It's good to question things, never accept things at face value, especially in the BB'ing world.

Seriously, worrying about GI is pointless. You could eat high GI foods only, an so long as you were in a caloric deficit you wouldn't gain an ounce of fat. Aragon points to a study (in the article I linked) where obese people were put on a diet consiting of low GI or high GI foods. Contrary to conventional wisdom both groups lost similar amounts of weight, another nail in the GI coffin.

White potato vs sweet potato. Go on to nutrition data and compare them on nutrient basis, gram for gram. Where one wins out the other loses and vice versa, but they are very closely matched. Plus like I said, when are you ever going to eat either on their own as part of meal?

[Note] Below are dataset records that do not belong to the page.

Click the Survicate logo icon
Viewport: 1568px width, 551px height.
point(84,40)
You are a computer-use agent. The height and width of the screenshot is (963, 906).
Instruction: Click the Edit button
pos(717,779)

An insulin spike PWO is beneficial, but not as much as you'd think, but that's another topic for another thread. I used that as an example to highlight the lack of logic in the BB'ing world - one minute high GI is the devil, the next it's your friend etc etc.


----------



## aka (Jun 25, 2010)

love buckwheat, put it on a flat tray and roast in the oven a few minutes then cook the buckwheat and it taste a lot better


----------



## bayman (Feb 27, 2010)

fatmanstan! said:


> Brown rice has got more fibre in it, which is beneficial in a number of ways


What if you've already got enough fibre in your diet? What specifically makes white rice bad? The Japanese, specifically the okinawans are famous for good health and long life. All that white rice doesn't seem to do them any harm.... ;o)


----------



## bayman (Feb 27, 2010)

Dtlv74 said:


> That sums it up very nicely, reps for that post. GI, or Insulin Index are not things I'd worry excesively about.


Thanks dude.


----------



## J87 (Nov 27, 2010)

bayman said:


> It's good to question things, never accept things at face value, especially in the BB'ing world.
> 
> Seriously, worrying about GI is pointless. You could eat high GI foods only, an so long as you were in a caloric deficit you wouldn't gain an ounce of fat. Aragon points to a study (in the article I linked) where obese people were put on a diet consiting of low GI or high GI foods. Contrary to conventional wisdom both groups lost similar amounts of weight, another nail in the GI coffin.
> 
> ...


Hmmm .. Its hard to believe all calories are equal, but if the evidence is there .. its there.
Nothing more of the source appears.